Foreign companies are frequently used to hold assets or other investments in Hong Kong. Some of these foreign companies are not registered under Part XI of the Companies Ordinance (“CO”) (“Unregistered Companies”). There are various reasons for not registering foreign companies in Hong Kong, including confidentiality and tax benefits. However, there may be some drawbacks to this approach.

Recent Hong Kong court decisions indicate that shareholders of foreign companies that are not registered in Hong Kong may encounter difficulties in winding up these companies in the event of shareholders disputes.

In this alert, we look at the recent Hong Kong court decisions in Re Gottinghen Trading Ltd1 (“Re Gottinghen”) and Re Yung Kee Holdings Ltd2 (“Re Yung Kee”). We examine the emphasis by the courts on the Hong Kong connection of an Unregistered Company in a winding up on the just and equitable ground, and what this could mean for investors and business operators.

Game over: solvent companies sought to be wound up to untangle shareholders dispute

Both Re Gottinghen and Re Yung Kee concern shareholders disputes and the disgruntled shareholders sought to have the companies wound up.

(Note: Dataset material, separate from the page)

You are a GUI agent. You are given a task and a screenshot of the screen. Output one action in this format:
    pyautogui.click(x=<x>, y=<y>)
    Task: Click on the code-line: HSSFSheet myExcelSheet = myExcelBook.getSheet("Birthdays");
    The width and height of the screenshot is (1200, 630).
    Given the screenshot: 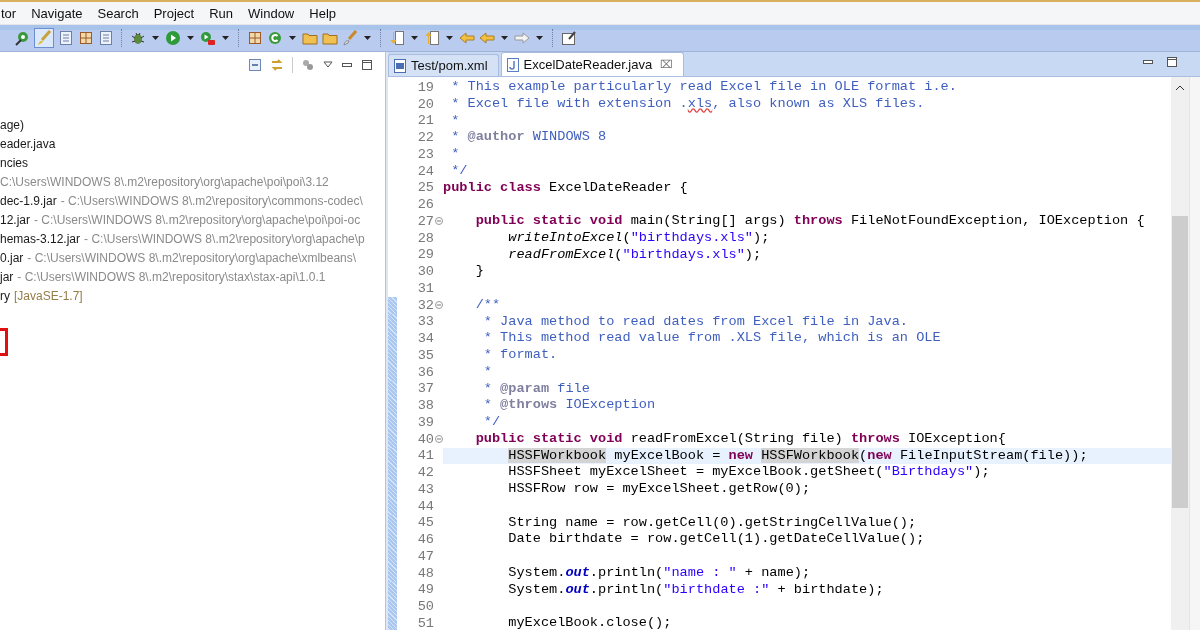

The company sought to be wound up in Re Yung Kee is the ultimate holding company of the Hong Kong restaurant that is known for its roasted goose. It is a company incorporated in the British Virgin Islands (“BVI”) and is not registered under the CO, hence an Unregistered Company. It indirectly holds all of the group’s businesses and properties, including the Hong Kong restaurant. In the shareholders dispute, a minority shareholder sought an order from the Hong Kong Court for his shares to be bought out, or alternatively, winding up. Of noteworthy mention, that BVI company is solvent, and is therefore different from instances where court orders are sought to wind up insolvent companies.

Section 327 of the CO

Under s.327 of the CO, only 3 grounds are available to wind up an Unregistered Company in Hong Kong3:

(a) the company is dissolved or has ceased to carry on business;

(b) the company is unable to pay its debts (the “Insolvency Ground”);

(c) it is just and equitable that the company should be wound up (the “Just and Equitable Ground”).

In both Re Gottinghen and Re Yung Kee, the Just and Equitable Ground was relied on by reason of disputes between shareholders.

There’s a catch: requirements the same but applied differently for different grounds

The requirements for winding up an Unregistered Company under both the Insolvency Ground and the Just and Equitable Ground are the same (although applied differently, see below). The petitioner is required to show the following:

  1. sufficient connection between the company and Hong Kong (the “Sufficient Connection Requirement”);
  2. reasonable possibility of benefit to those applying for a winding up order; and
  3. the court having jurisdiction over one or more persons interested in the distribution of assets of the company.

Here’s the catch; the Sufficient Connection Requirement is applied differently under the two grounds4:

  1. Insolvency Ground: presence of assets in Hong Kong constitutes sufficient connection.
  2. Just and Equitable Ground - the court would consider the following factors:
  • Where does the company carry on business?
  • Where did the principal complaint occur?
  • Do the shareholders have connection with Hong Kong?
  • Does the company have assets present in Hong Kong? – although the courts will not give as much weight to this factor than in insolvency situations.

Yung Kee is a Hong Kong restaurant, isn’t that a sufficient connection?

The BVI holding company in Re Yung Kee does not directly hold the restaurant or other group businesses or properties in Hong Kong. That BVI company is the parent company of another BVI company which in turn holds those Hong Kong assets. As such, the judge considered the BVI holding company to be truly an investment holding company with no assets, business operations or connections with Hong Kong.

What does this mean for shareholders of an Unregistered Company?

If the Unregistered Company does not directly hold Hong Kong assets, the Hong Kong Court is unlikely to grant a winding-up order on the Just and Equitable Ground. In the event of a shareholders dispute, the petitioner should apply for winding-up in the jurisdiction where the Unregistered Company was incorporated.

Takeaways for investors thinking about investing in an Unregistered Company

Hong Kong courts may not be overly willing to exercise jurisdiction to wind up Unregistered Companies in cases of shareholders dispute. To rely on Hong Kong law, the foreign company shall be registered under the CO. From Re Gottinghen and Re Yung Kee, the further away an Unregistered Company is from its operating businesses in Hong Kong, the less likely the courts will exercise jurisdiction to wind it up on the Just and Equitable Ground.

Investors contemplating investing in an Unregistered Company should exercise caution, especially as a minority shareholder. In particular, investors should consider implications from Re Gottinghen and Re Yung Kee on their choice of corporate structure, place of incorporation, and considerations over jurisdictional clauses in the shareholders’ agreement.